The Crypto++ library has a built-in benchmarking suite.
Which unit (time,CPU cycles...) should we use to compare the differents crypto libraries?
You typically measure performance in cycles-per-byte. Cycles-per-byte depends upon the CPU frequency. Another related metric is throughput measured in MB/s. It also depends upon CPU frequency.

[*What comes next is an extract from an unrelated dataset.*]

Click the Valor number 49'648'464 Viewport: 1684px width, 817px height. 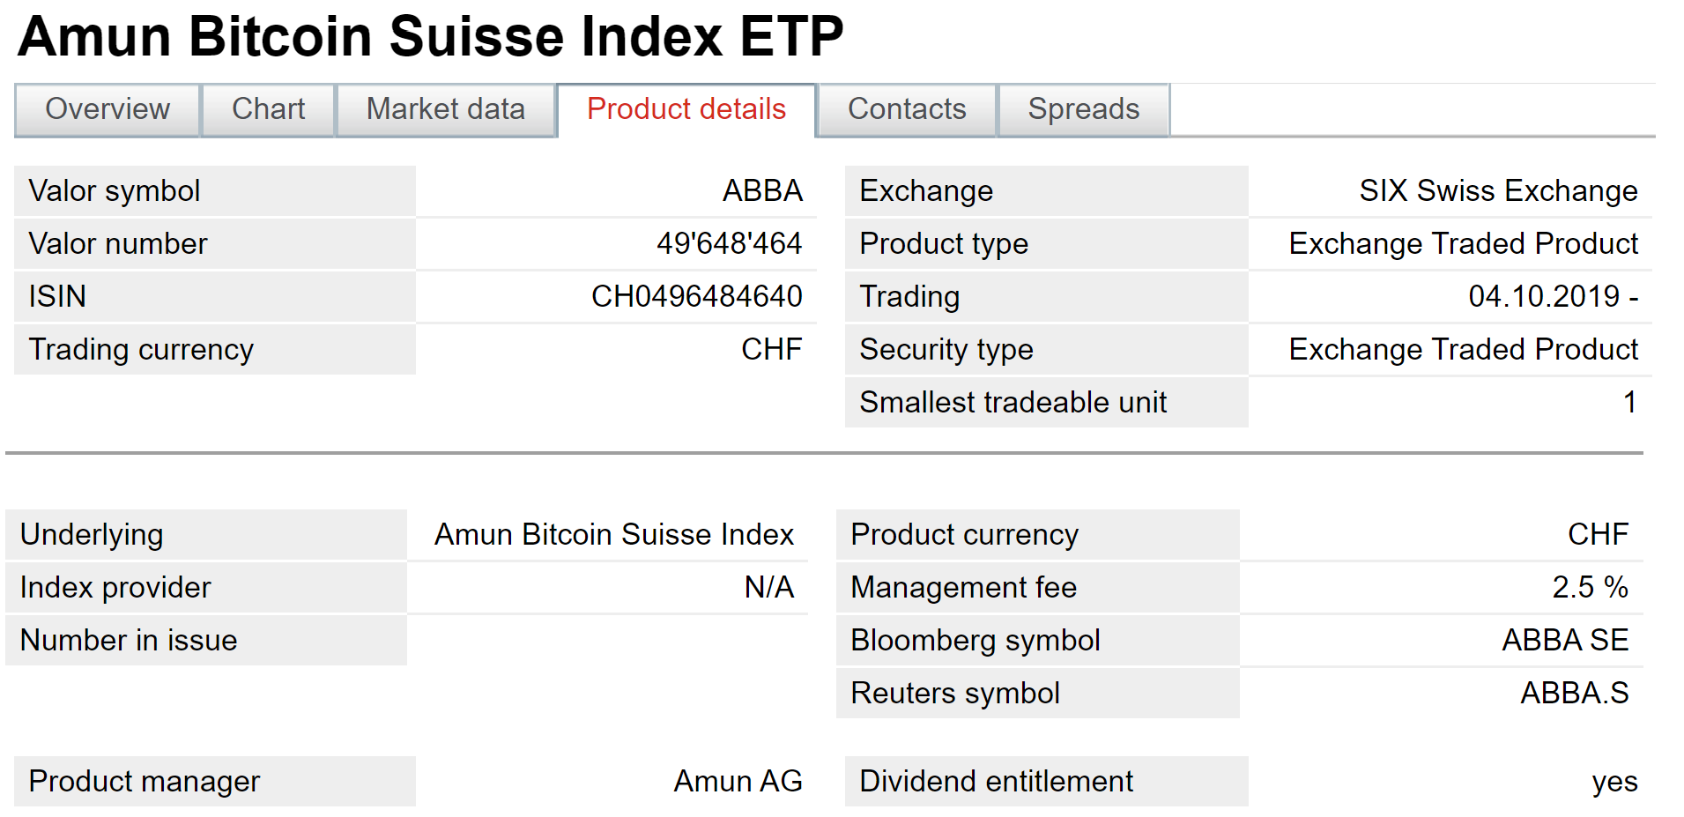(729, 243)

Are there any tools, procedures....?
git clone https://github.com/weidai11/cryptopp.git
cd cryptopp
make static cryptest.exe
# 2.0 GHz (use KB=1024; not 1000)
make bench CRYPTOPP_CPU_SPEED=1.8626
make bench
will create a file called benchmark.html
.
If you want to manually run the tests, then:
./cryptest.exe b <time in seconds> <cpu speed in GHz>
It will output an HTML-like table without <HEAD>
and <BODY>
tags. You will still be able to view it in a web browser.
You can also check the Crypto++ benchmark page at Crypto++ Benchmarks. The information is dated, and its on our TODO list.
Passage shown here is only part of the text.